*Excerpt provided*
Grandkids are becoming safari
pros

and in the afternoon we have a last open vehicle safari to see the river from the banks.

Chobe National Park is best know for the extraordinary large population of elephants. There are an estimated 50,000 Kalahari elephants roaming the park and we never tire of seeing them.

There are also a supposed to be lots of lions in the park and our guide knows that the kids would really love to see them. On the way out she whips the vehicle around a bush (and illegally off the main path) and finaly we get to see one. As is the rule, he sleeps, but then rolls over and looks at us for a second before continuing his nap.

We will have to save leopards and cheetahs for another trip. But hopefully, the safari appetite has been whetted well.

We have been asking everyone to hold back on their shopping as we wanted to take everyone to the fantastic Zimbabwe craft market where we bought some of the Shona sculptures on our first visit.

Grandkids are impressed

It is quite overwhelming as there are literary thousands of sculptures of all sizes with vendors/carvers vying for our attention.

*Material for the task*
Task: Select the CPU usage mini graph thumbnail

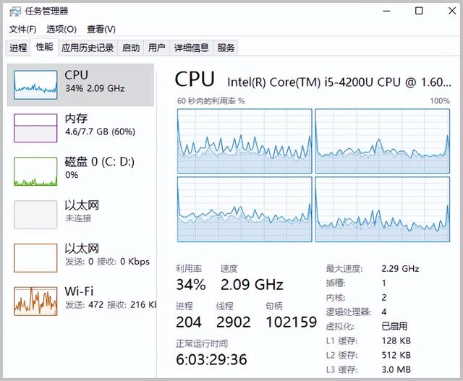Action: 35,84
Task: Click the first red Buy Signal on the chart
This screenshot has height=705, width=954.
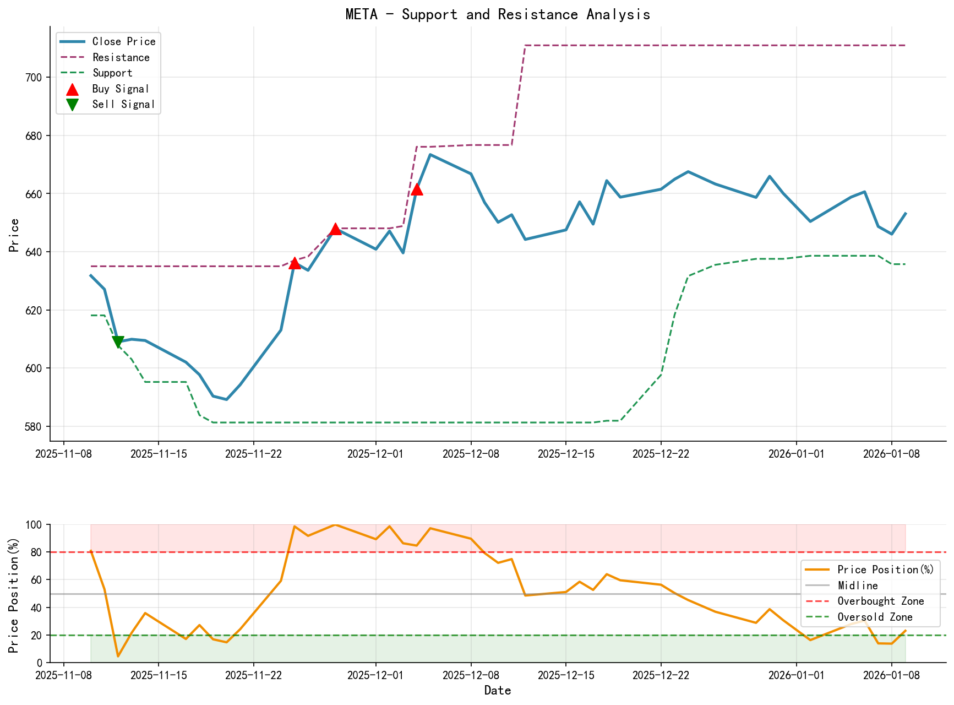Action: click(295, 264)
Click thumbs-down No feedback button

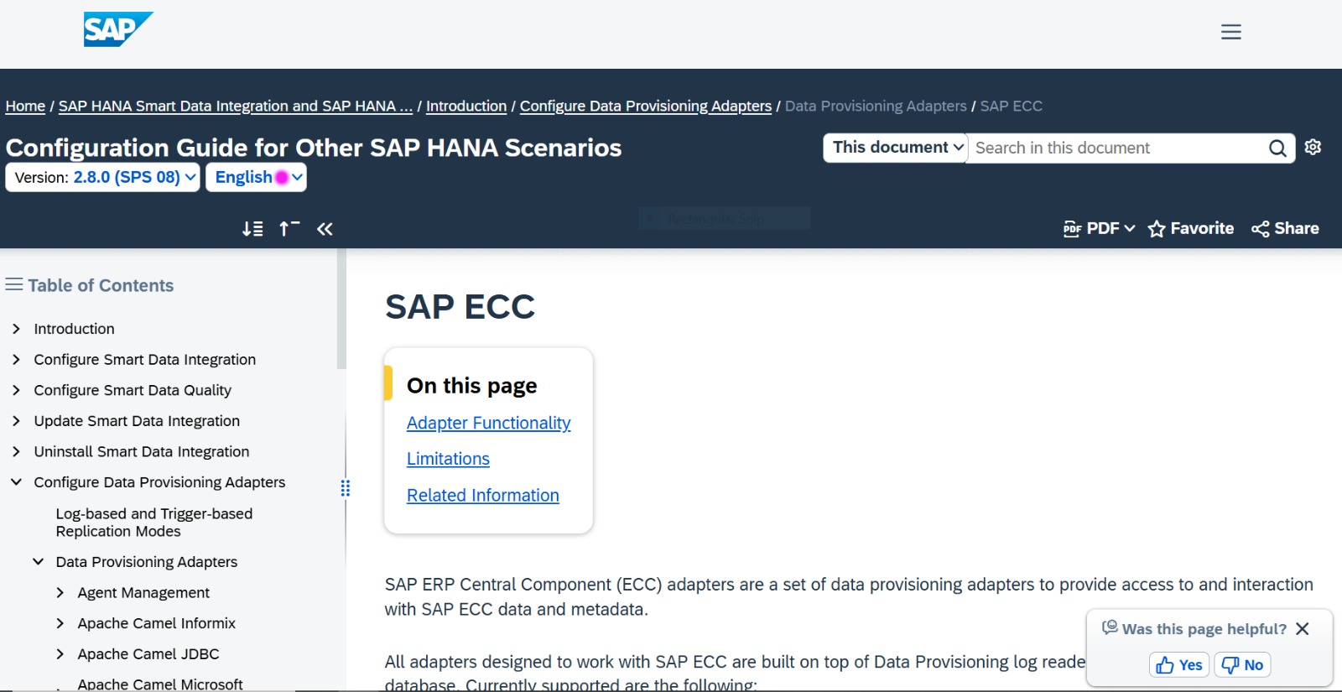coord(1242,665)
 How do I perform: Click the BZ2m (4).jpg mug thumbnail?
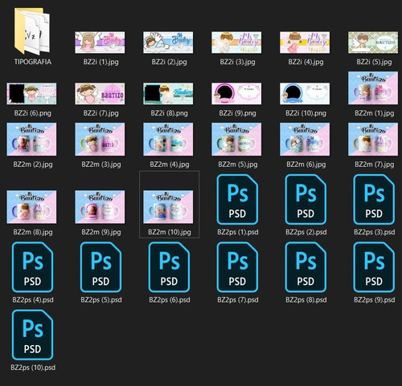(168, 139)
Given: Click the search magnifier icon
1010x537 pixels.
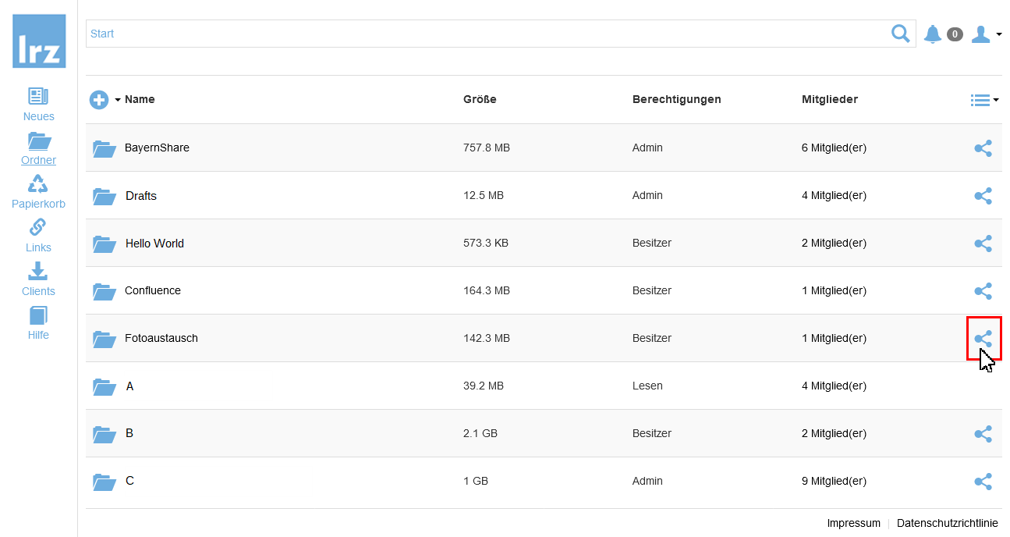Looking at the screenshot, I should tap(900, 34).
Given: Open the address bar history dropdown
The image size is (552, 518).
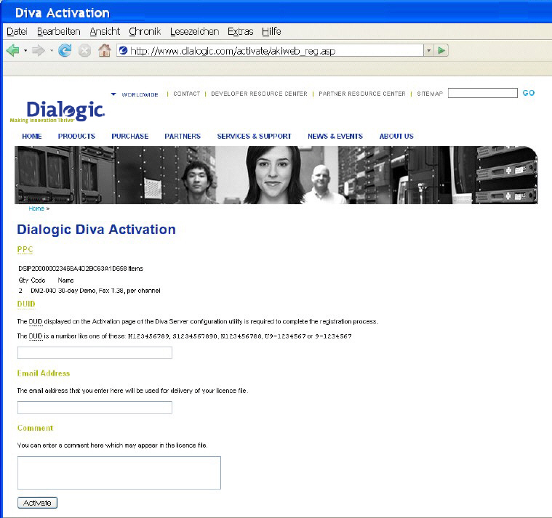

*Objectives*
a - Reproduce the Chobe safari text word for word, from start to finish.
b - Format every line of the records as a Markdown table with the columns Row and Line. Skip blank lines and leave out the pictures.

*The answers*
a -
Grandkids are becoming safari
pros

and in the afternoon we have a last open vehicle safari to see the river from the banks.

Chobe National Park is best know for the extraordinary large population of elephants. There are an estimated 50,000 Kalahari elephants roaming the park and we never tire of seeing them.

There are also a supposed to be lots of lions in the park and our guide knows that the kids would really love to see them. On the way out she whips the vehicle around a bush (and illegally off the main path) and finaly we get to see one. As is the rule, he sleeps, but then rolls over and looks at us for a second before continuing his nap.

We will have to save leopards and cheetahs for another trip. But hopefully, the safari appetite has been whetted well.

We have been asking everyone to hold back on their shopping as we wanted to take everyone to the fantastic Zimbabwe craft market where we bought some of the Shona sculptures on our first visit.

Grandkids are impressed

It is quite overwhelming as there are literary thousands of sculptures of all sizes with vendors/carvers vying for our attention.

b -
| Row | Line |
|---|---|
| 1 | Task: Select the CPU usage mini graph thumbnail |
| 2 | Action: 35,84 |
| 3 | Task: Click the first red Buy Signal on the chart |
| 4 | This screenshot has height=705, width=954. |
| 5 | Action: click(295, 264) |
| 6 | Click thumbs-down No feedback button |
| 7 | coord(1242,665) |
| 8 |  How do I perform: Click the BZ2m (4).jpg mug thumbnail? |
| 9 | (168, 139) |
| 10 | Given: Click the search magnifier icon |
| 11 | 1010x537 pixels. |
| 12 | Looking at the screenshot, I should tap(900, 34). |
| 13 | Given: Open the address bar history dropdown |
| 14 | The image size is (552, 518). |